Ernest L. WIlkinson, Memo to the [BYU] Board of Trustees RE; Charges of "Racism" and "Bigotry" Against BYU and the LDS Church, November 5, 1969, Compiled Information concerning African Americans, BYU, and The Church of Jesus Christ of Latter-day Saints, 1963–1972, L. Tom Perry Special Collections, Harold B. Lee Library, Brigham Young University, MSS SC 2969, accessed December 9, 2022

Scribe/Publisher
Harold B. Lee Library
People
Mr. Jacoby, Jack Curtice, Lloyd Eaton, Duane De Freez, Wiles Hallock, Art Becker, Jack Schroeder, Paul James, Floyd Millet, Ernest L. Wilkinson, Dennis Dairman
Audience
BYU Board of Trustees
PDF
Transcription

Memo to: Board of Trustees

Re: Charges of "Racism" and "Bigotry" Against BYU and the LDS Church

Date: November 5, 1969

Events of the past two or three weeks have pointed up dramatically that a number of highly vocal people and groups have dedicated themselves to discrediting Brigham Young University and the LDS Church, by branding us with a "racist and un-Christian" tag. During the week of October 18-24, 1969, alone, this charge of racism appeared on NBC-TV's Huntley-Brinkley Report, on all other major television and radio networks plus thousands of individual television and radio stations, and hundreds of daily newspapers. If this one week's damaging publicity had been paid for at regular commercial rates, it is conservatively estimated that it would have cost between one and two million dollars. The New York Sunday News, October 19, reported that "BYU, Wyoming's WAC foe this afternoon, (Saturday} has been a target of black protest several times in recent years. Negroes protest the racial beliefs of the Church of Jesus Christ of Latter-day Saints (Mormon} which operate the Provo, Utah, University." The Chicago Tribune headlined its Sunday sports section, October 19, "Wyoming Drops 14 Negro Gridders--Defied Ban on Protest Against BYU." The Washington, D. C. Evening Star of October 18th, stated [that a] dispute arose when black athletes went to football coach Lloyd Eaton's office Friday to protest alleged "racial policies" at Brigham Young."

Other recent headlines include, "Mormon Church: Study in the Divine Right of Bigots," "Black Students Accuse BYU of 'Racism'", "BYU Called 'Racist"', "Students Oppose BYU Bigotry."
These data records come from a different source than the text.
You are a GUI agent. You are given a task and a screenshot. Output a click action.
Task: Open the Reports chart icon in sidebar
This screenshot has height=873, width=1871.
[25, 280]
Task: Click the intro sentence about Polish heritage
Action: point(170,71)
The forces which would destroy the truthful image of the Church are repeating over and over again, through the mass media, thousands of times daily to millions of people the message that "Mormons are racists and bigots." If they are successful in getting over their point, and they have been highly successful the past few weeks, the resulting consequences will extend far beyond athletics to such vital areas as accreditation at BYU, growth of our Institute Programs on college campuses, the attitude of people generally toward the LDS Missionary system, and the attitude among some of the people within the Church itself.

This is a many sided problem we are facing and comes to us from many directions. Thus, it will b·e appreciated if you will hear this full presentation before you make a judgment. You will recognize that some of the information is highly confidential.

We believe the greatest help we can be to you is to offer suggestions and recommendations in the light of recent developments. This we have done at the end of this report. Our suggestions are intended to bring the issues into focus. You have our complete support in your vital decisions which we know will be reached in harmony with the spirit of our Heavenly Father.

I. THE IMMEDIATE PROBLEM

A. While the Church's image in the eyes of those we want to influence is our primary concern, the immediate problem we face is the attack on the Church through the BYU athletic programs. If our detractors are successful here, they will be encouraged to attack the Church more directly and more forcibly.

In order to assess the current situation fairly and frankly, we submit the following:

1. BYU's official admission policy from the current catalog is as follows:

"Students of any race, creed, color, or national origin are accepted for admission to Brigham Young University provided they maintain ideals and standards in harmony with those of The Church of Jesus Christ of Latter-day Saints and meet the University's academic requirements. High standards of honor, integrity, and morality; graciousness in personal behavior, application of Christian ideals in everyday living; and abstinence from tobacco, alcohol, and harmful drugs are required of every student."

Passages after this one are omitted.